Forse per rivalsa, forse per risentimento, forse semplicemente perché «preso dalla fissa del mio viaggio», il desiderio e il sogno che piano piano si facevano largo nel cuore e nella mente di Michele erano quelli di «essere un campione dei novanta» – degli anni ‘90. Fantasticheria di per sé apparentemente innocua, ma sicuramente umana, forse troppo umana: a chi di noi, con le parole ambivalenti di Chiara Ferragni a Sanremo, non «fa stare male» il «non sentir[si] abbastanza»? E, perciò, chi di noi non valuterebbe «una bella sensazione» il «venire apprezzat[i] da milioni di persone»? Perché sarebbe sbagliato consigliare, sempre sulla scia della nota influencer, la celebrazione dei propri «successi»?

La risposta giunge dal Michele Salvemini di oggi, che rilegge il desiderio di quel «vecchio me» come un rischioso fermarsi alla «stazione di Egolandia». Infatti, cosa chiedevano a Mikimix i potenti di turno, «i produttori (…) in mejor»? «Tu devi» – diabolicamente – «fare canzoni che aiutino il pubblico a mettere roba dentro al carrello»; oppure, andare «a Sanremo / quando rappare a Sanremo / aveva l’effetto di un sacrilegio», essendo ormai la scena rap «sulle tracce di Lenin». Con la tragica conseguenza che questo seguire «la corrente», suggerito dall’antica promessa del serpente, veniva poi premiato in termini di successo: «famoso in Francia come i rossi in bottiglia / al Moulin Rouge in una grossa conchiglia». Quante volte, per soddisfare l’idolo di turno del nostro ego, abbiamo compiuto o compiamo azioni non volute o non pensate sino in fondo nella loro essenza egoista? Quante volte, per questo, abbiamo addirittura ricevuto un riconoscimento o il meritato alloro?

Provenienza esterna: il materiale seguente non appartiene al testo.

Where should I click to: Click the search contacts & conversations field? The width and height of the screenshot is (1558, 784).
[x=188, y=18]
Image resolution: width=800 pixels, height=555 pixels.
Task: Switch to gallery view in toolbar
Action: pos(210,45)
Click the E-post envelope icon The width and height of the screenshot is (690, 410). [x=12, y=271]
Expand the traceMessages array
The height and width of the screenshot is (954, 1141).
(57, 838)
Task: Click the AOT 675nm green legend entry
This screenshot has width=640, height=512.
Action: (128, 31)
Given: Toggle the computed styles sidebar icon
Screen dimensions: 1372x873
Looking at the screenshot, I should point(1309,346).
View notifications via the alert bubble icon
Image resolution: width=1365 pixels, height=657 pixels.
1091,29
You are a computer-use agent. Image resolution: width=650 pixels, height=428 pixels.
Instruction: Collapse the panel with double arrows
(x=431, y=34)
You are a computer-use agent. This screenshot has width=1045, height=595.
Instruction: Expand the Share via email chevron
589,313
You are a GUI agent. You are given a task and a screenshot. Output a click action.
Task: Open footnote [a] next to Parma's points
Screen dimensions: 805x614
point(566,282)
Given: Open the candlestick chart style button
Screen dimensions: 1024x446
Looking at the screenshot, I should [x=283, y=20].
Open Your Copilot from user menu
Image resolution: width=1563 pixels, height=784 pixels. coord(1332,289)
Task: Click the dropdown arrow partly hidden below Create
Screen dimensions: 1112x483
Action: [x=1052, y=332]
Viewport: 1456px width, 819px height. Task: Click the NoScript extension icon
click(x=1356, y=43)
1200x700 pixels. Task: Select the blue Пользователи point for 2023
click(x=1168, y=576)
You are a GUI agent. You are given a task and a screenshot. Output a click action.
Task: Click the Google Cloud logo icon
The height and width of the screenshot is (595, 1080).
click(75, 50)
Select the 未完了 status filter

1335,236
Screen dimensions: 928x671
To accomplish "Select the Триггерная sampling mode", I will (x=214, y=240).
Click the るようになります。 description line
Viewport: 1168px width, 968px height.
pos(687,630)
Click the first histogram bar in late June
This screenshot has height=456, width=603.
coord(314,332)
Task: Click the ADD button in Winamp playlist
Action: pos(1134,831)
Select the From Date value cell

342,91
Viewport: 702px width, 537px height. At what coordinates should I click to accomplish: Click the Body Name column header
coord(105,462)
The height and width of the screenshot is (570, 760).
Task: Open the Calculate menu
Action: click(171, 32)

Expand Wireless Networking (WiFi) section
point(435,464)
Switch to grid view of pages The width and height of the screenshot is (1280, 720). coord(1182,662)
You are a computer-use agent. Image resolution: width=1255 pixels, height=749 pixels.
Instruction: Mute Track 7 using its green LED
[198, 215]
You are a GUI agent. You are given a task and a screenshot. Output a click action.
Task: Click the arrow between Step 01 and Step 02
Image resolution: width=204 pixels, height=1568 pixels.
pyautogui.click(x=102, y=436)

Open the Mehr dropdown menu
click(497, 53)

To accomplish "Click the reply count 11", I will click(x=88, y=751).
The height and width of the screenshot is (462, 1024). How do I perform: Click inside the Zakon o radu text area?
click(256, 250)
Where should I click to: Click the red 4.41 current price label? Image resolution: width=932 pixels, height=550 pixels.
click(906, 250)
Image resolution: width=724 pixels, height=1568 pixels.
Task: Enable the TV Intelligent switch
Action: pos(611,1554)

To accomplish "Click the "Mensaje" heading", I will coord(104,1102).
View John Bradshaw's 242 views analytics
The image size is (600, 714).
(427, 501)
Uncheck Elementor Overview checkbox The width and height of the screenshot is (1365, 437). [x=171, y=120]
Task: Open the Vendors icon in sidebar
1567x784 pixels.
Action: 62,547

A differenza di Gesù, però, che “avrebbe” vinto queste tentazioni attraversandole ma senza cadere in esse, Michele Salvemini – come ciascuno di noi – ha dovuto sperimentarne gli esiti nefasti per comprenderle come tali, per rileggerle come «mosse maldestre». Caparezza, a distanza di anni, confessa con grande parresia verso sé stesso «il tracollo palese» e la «rovina» di Mikimix, la distruzione e l’annichilimento della sua identità artistica di allora per mano del sistema stesso: «prendevo botte da wrestler / (…) passavano sopra il mio nome in retromarcia / dicevano: “Quello è uno zero, zero”». In definitiva, quello che ci racconta Michele Salvemini, classe 1973, è il «buio» esperito sulla soglia dell’anno 2000: una vera e propria esperienza di morte, se Caparezza canta «aggiungi il vecchio me dentro il Club 27».

Fortunatamente, anche per Michele Salvemini, come “sembra” già per Gesù e per noi che lo ricordiamo ogni anno grazie alla Quaresima, questa morte non è stata la conclusione definitiva della sua esperienza artistica ed esistenziale. Certo, come è normale che avvenga in queste situazioni, nel frattempo il rapper pugliese stava scontando il prezzo delle scelte precedenti: sia in termini di stile («i colleghi evolvevano, erano dei mostri, Godzilla / io mangiavo gli ossi con Wilma»), sia in termini di isolamento («la scena ancora non mi riconosce»). Ma ciò che veramente conta è la possibilità per Caparezza di cantare oggi il suo essere «risorto nel 2000», «rinato come Zero», al punto da affermare – proprio lui! – «Dio benedica gli anni zero».

Che il periodo quaresimale, allora, venga vissuto anche da noi per ricordare che vale la pena vivere ogni momento della vita, che di essa è benedicibile ogni istante, perché – o con la convinzione che – «a volte il traguardo comincia da un passo falso» e si passa «dal pollice verso alla grazia cambiando un anno / dal pollice verso alla grazia cambiando un anno».